*The task*
Every line of the material that follows must be printed again exactly.
==== Records for the exercise ====
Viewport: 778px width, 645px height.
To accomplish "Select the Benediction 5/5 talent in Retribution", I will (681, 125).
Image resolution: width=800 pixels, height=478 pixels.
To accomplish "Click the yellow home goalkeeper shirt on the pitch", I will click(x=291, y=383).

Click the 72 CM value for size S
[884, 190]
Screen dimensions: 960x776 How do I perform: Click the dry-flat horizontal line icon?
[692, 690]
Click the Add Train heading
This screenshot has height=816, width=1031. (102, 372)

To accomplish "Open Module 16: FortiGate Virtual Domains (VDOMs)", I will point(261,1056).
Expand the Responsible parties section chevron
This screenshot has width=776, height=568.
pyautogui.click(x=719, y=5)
====
*Solution for this task*
Viewport: 778px width, 645px height.
To accomplish "Select the Benediction 5/5 talent in Retribution", I will (681, 125).
Image resolution: width=800 pixels, height=478 pixels.
To accomplish "Click the yellow home goalkeeper shirt on the pitch", I will click(x=291, y=383).

Click the 72 CM value for size S
[884, 190]
Screen dimensions: 960x776 How do I perform: Click the dry-flat horizontal line icon?
[692, 690]
Click the Add Train heading
This screenshot has height=816, width=1031. (102, 372)

To accomplish "Open Module 16: FortiGate Virtual Domains (VDOMs)", I will point(261,1056).
Expand the Responsible parties section chevron
This screenshot has width=776, height=568.
pyautogui.click(x=719, y=5)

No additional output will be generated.